Summary and Contributions: Post-response: My opinion remain unchanged after the author response and reviewer discussions. This paper introduces the internal counterfactual regret minimization algorithm (ICFR). It shows that when all players of an perfect recall extensive-form game play according to ICFR that their empirical joint-distribution of play converges to an extensive-form correlated equilibrium (EFCE). This is a significant results for a number of reasons. It is simpler and more scalable than prior approaches for general extensive-form games. e.g., the Ellipsoid against Hope algorithm and its variants, and the method of Dudik and Gordon, are complicated and computationally expensive. Both methods are also "central" in that a single computation computes the EFCE for all the agents to follow. More scalable methods, like the one presented in Farina 2019, are not applicable in games with more than two players or with chance moves. ICFR is scalable, relatively simple, decentralized, and applicable in all games. Achieving the latter two properties alone is a long-standing open problem that spans computer science, economics and game theory. This year's SIGecon test of time award winners introduced decentralized learning algorithms that converge to correlated equilibria in normal-form games.

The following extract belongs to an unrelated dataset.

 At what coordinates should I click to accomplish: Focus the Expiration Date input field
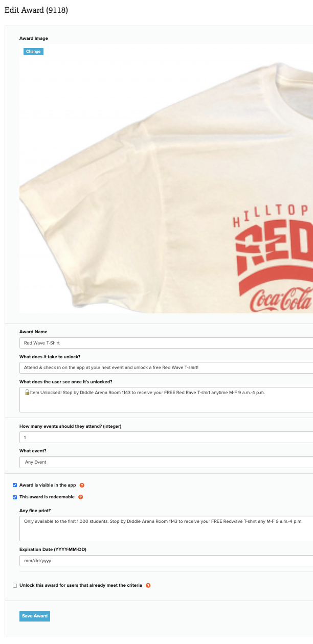[166, 561]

Strengths: As stated above, ICFR is a significant advancement over prior work that is highly relevant to the NeurIPS community. It is novel, intuitive and fairly understandable.

Weaknesses: There is one potential drawback that I see to ICFR over prior work that is not discussed in the paper. An arbitrary EFCE cannot be stored in general since there are an exponential number of normal-form plans. Therefore, one essentially must record the sampled normal-form plans over the course of the algorithm to "output" the EFCE. This drawback is shared by the Ellipsoid against Hope and Dudik and Gordon's approach, but both of those methods have convergence guarantees, which bounds the number of normal-form plans necessary. The experimental results provide some reassurance that this not a huge problem, but some theoretical justification or a procedure to avoid recording all iterates would be very useful. Said another way, it has not been demonstrated that ICFR is a strict win over prior approaches. It is worth noting this drawback in the text. Though the scalability is a lot better than prior algorithms, to be fair it is still an issue that makes ICFR impractical to use beyond small games. e.g., the paper states that ICFR takes 9 hours to reach a gap of 0.1 in a game with 9k information sets. To nitpick, the experiments will not be easy to reproduce for most readers. ICFR itself looks fairly easy to implement, but, e.g., computing the EFCE gap itself is non-trivial.

Correctness: The algorithm appears to be correct and I have checked the proofs fairly closely.

Clarity: Yes.

Relation to Prior Work: Yes.

Reproducibility: Yes

Additional Feedback: Great work! Do you have any idea how correlated the play that ICFR converges to in the experiments? and how much "better" the play is compared to using simple external regret minimizers?